# SELECTED EXTRACT
Studio album by P-Money
- Released: 17 March 2002
- Genre: Hip hop
- Length: 40:40
- Label: Dirty; Kog Transmissions;
- Producer: P-Money

P-Money chronology
|  | Big Things (2002) | Magic City (2004) |

Singles from Big Things
- "Big Things" Released: 2002;

= Big Things (album) =

2002 album by P-Money

Big Things is the debut studio album by New Zealand music producer P-Money. It was released on 17 March 2002 through Dirty Records/Kog Transmissions. Produced entirely by P-Money, it features guest appearances from Scribe, 4 Corners, Unique, Che Fu, Deceptikonz, Patriarch, Hazaduz and Tyna.

The album peaked at number 7 on the NZ Official Top 40 Albums, and was certified Gold by the Recording Industry Association of New Zealand on 8 September 2008. It won 'Best Hip Hop Release' at bNet NZ Music Awards in 2002.

==Track listing==

| No. | Title | Length |
|---|---|---|
| 1. | "Intro: Prelude to Big Things" | 0:53 |
| 2. | "Scribe 2001" (featuring Scribe) | 3:48 |
| 3. | "Touch Somethin'" (featuring Deceptikonz) | 4:23 |
| 4. | "The Xpedition" (featuring 4 Corners) | 3:31 |
| 5. | "Stay Dirty" (featuring Unique) | 2:40 |
| 6. | "Gamble" (Interlude) | 1:28 |
| 7. | "Synchronize Thoughts" (featuring 4 Corners and Scribe) | 3:46 |
| 8. | "Big Things" (featuring Mareko, Patriarch, Koma, Hepaklypz, Hazaduz, Unique, Tyna, Savage, Che Fu and Scribe) | 3:45 |
| 9. | "The Freshmaker" (featuring Scribe) | 2:01 |
| 10. | "Remember?" (featuring Scribe) | 4:58 |
| 11. | "Sunshine Remix" (featuring Scribe) | 3:56 |
| 12. | "Outro" | 1:20 |
| 13. | "Fade Away (P-Money Mix)" (featuring Che Fu) | 4:11 |
| Total length: |  | 40:40 |

enhanced CD bonus videos
| No. | Title | Length |
|---|---|---|
| 14. | "Scribe 2001" (Video 1) |  |
| 15. | "Synchronize Thoughts" (Video 2) |  |

==Charts==

| Chart (2002–2003) | Peak position |
|---|---|
| New Zealand Albums (RMNZ) | 7 |

==Big Things Instrumentals==

Big Things Instrumentals is the instrumental version of P-Money's first studio album Big Things. It was released in May 2003 through Dirty Records/Kog Transmissions.

# QUESTIONS TO ANSWER
1 – According to the Big Things album article, what award did the album win in 2002?
2 – Say whether each statement agrees with the Big Things album article, quoting the words that decide it: (a) The album was produced entirely by P-Money. (b) Big Things Instrumentals came out in 2002. (c) The album reached number 3 on the NZ Official Top 40 Albums.

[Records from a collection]
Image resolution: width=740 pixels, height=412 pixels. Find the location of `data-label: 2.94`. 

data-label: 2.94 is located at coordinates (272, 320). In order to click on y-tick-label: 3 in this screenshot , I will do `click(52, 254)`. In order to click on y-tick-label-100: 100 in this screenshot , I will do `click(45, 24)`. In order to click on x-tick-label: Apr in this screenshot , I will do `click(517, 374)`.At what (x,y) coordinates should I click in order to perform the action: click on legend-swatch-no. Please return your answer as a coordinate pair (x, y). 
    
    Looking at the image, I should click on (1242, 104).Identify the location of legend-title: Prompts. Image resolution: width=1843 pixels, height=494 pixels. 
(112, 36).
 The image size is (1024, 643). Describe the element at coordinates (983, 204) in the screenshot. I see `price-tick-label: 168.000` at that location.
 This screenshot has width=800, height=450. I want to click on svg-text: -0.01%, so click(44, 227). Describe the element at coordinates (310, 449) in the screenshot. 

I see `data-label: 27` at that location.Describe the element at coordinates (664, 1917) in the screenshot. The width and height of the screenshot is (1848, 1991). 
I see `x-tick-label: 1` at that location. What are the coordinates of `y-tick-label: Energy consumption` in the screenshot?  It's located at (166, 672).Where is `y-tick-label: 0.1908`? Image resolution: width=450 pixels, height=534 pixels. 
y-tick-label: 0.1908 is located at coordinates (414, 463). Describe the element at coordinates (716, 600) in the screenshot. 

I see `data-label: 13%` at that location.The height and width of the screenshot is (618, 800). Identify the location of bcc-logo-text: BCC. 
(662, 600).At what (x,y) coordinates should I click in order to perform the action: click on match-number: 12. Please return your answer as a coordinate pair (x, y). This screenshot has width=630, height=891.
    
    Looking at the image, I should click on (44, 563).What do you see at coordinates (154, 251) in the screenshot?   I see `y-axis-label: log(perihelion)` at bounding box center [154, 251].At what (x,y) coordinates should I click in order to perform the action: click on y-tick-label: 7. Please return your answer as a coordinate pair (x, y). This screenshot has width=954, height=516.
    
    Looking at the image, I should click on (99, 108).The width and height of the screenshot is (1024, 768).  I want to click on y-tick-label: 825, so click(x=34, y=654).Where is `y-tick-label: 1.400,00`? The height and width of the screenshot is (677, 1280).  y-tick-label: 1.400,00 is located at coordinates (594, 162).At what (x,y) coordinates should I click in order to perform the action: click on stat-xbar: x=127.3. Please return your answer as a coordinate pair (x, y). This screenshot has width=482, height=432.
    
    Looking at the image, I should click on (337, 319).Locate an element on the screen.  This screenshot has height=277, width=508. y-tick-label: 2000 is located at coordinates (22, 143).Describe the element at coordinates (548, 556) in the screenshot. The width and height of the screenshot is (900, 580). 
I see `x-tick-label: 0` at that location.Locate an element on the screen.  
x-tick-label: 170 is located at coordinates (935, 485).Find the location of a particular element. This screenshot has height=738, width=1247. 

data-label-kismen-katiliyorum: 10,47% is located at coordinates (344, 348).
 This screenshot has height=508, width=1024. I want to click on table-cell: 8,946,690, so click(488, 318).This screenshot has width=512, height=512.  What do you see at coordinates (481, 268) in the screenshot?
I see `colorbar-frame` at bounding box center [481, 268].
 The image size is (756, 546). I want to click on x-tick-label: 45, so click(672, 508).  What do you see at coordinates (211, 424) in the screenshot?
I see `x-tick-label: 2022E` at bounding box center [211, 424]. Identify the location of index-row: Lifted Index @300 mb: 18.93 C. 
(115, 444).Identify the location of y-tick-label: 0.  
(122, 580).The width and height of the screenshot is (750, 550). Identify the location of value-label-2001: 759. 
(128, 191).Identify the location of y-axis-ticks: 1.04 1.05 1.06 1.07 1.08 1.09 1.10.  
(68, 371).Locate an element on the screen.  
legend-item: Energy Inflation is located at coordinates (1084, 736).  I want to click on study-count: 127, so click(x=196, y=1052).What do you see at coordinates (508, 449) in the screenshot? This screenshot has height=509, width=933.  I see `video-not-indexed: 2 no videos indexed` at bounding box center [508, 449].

# TASK-BY-TASK RESULTS
1 – It won 'Best Hip Hop Release' at the bNet NZ Music Awards.

2 –
(a) Yes: "Produced entirely by P-Money"
(b) No: "It was released in May 2003 through Dirty Records/Kog Transmissions."
(c) No: "The album peaked at number 7 on the NZ Official Top 40 Albums"